100 cut paste operations took 6.489900000000715e-05 s
100 copy paste operations took 5.0941999999998266e-05 s
100 text retrieval operations took 1.7796999999930563e-05 s
100 mispelling operations took 5.8294999999986e-05 s

Optimized Benchmark

Evaluating case: hello friends
100 cut paste operations took 0.00012612000000000734 s
100 copy paste operations took 8.20890000000074e-05 s
100 text retrieval operations took 3.683899999995521e-05 s
100 mispelling operations took 0.0003892949999999562 s

High Level Overview

My high level approach to this problem was to figure out which methods took the longest and search the code for any inefficiencies.

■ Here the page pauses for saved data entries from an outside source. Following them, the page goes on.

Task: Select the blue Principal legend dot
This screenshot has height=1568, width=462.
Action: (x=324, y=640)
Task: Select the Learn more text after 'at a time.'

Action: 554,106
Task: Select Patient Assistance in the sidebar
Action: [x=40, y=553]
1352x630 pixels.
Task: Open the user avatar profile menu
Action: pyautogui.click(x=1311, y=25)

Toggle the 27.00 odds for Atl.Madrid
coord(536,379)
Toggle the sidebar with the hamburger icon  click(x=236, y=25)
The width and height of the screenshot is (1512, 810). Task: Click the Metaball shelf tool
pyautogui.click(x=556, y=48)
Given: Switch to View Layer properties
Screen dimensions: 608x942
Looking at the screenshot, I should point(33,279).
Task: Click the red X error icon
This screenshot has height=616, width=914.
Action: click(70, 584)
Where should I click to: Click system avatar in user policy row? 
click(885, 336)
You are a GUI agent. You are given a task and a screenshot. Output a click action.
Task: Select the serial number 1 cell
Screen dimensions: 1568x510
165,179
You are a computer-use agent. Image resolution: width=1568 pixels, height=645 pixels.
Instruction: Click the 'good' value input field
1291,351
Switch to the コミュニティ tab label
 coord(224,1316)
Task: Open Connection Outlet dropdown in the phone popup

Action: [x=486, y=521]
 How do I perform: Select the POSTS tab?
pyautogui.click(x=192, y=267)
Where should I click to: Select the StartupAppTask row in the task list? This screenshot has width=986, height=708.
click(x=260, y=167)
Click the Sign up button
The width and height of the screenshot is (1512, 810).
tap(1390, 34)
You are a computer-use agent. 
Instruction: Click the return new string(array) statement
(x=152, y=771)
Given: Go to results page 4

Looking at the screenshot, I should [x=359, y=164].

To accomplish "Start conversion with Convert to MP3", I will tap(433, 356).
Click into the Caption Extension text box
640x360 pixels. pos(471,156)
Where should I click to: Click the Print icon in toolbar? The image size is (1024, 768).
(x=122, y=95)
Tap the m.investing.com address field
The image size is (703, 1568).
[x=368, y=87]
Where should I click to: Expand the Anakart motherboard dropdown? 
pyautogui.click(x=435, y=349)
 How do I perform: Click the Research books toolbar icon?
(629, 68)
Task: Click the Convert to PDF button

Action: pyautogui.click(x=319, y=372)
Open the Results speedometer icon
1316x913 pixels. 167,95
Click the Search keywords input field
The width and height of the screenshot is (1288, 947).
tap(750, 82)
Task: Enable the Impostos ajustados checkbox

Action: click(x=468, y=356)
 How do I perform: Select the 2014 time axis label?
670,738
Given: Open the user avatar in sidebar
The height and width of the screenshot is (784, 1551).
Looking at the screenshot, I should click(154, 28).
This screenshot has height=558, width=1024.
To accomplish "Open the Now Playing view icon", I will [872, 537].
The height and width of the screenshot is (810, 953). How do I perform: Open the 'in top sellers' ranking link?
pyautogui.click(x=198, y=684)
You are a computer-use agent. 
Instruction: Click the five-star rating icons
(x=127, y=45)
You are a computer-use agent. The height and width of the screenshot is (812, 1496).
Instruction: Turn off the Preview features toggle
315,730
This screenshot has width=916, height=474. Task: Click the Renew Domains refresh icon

The slowest methods were cutting and pasting. However, after looking through the code, I realized that python slicing is highly optimized, so there were no better out-of-place methods. I then realized that Python has dynamic resizing strategies: as long as the number of characters you are deleting / adding is less than size(document) // 2, then removing / adding a character in-place is constant time. Otherwise, the underlying code will copy over the elements into a larger array. Thus, I decided to keep the document as an array of characters rather than a string (as strings are immutable). For cutting, I would go through and manually delete the indexes of characters needed to be cut and for pasting I would insert characters into the array.

How to Run

To open an interactive python session, run python -i editory.py.

editor = SimpleEditor("hello friendsmy")
s.copy(13, 15)
s.paste(6)
s.undo()
s.redo()

To simply run the tests and benchmark, run python editory.py.

New Features

I then moved on to finding new features I could implement. Since QwickType developers spend so much time copying and pasting code, they must make mistakes sometimes. Thus, I decided to implement redo / undo functionality. I used a stack because when we want to undo, we want to undo the most recent change. Thus a LIFO data structure would be necessary. Specifically, I used Python’s deque class which has constant pop and append time. I append to the stack whenever text is pasted or cut, storing the type of operation as well as any arguments necessary to undo it. Whenever the undo function is called, I simply pop off from the stack and perform the necessary changes to the document. I repeated a similar procedure for redo.

Runtime Changes

By choosing to edit the document in place rather than use slicing, I save on time for the cut/paste operations. Normally, what you cut / paste is much smaller than the entire document size. Thus, it is a waste to copy over the entire document every time you make a change. In-place cutting / pasting will run in time proportional to amount cut / pasted rather than the entire document. Although the new benchmark shows slower times for both of these methods, I have shown that their theoretical runtime is faster after my optimization. For larger and larger documents, this will be more apparent. However, this optimization slows down the text retrieval method as I must join the array of characters into a string, which takes linear time. Furthermore, the runtime of the redo / undo operations are the same as the runtimes of copy / cut because redoing or undoing reduces to copying or cutting plus constant time stack operations. Although I added two stacks, they never grow past a constant size. Thus, the space complexity of the original text-editor is maintained.

If I Had More Time

I would improve the misspellings method. Each time you call it, you are searching the entire document over and over again. However, this is very inefficient if you are constantly cutting / pasting. A better way to do this would be to keep a variable for the number of misspellings within the document. Every time you update the document, update the misspellings variable. You won’t need to search the entire document because each cut / paste would only possibly change words directly adjacent to the cut / pasted text.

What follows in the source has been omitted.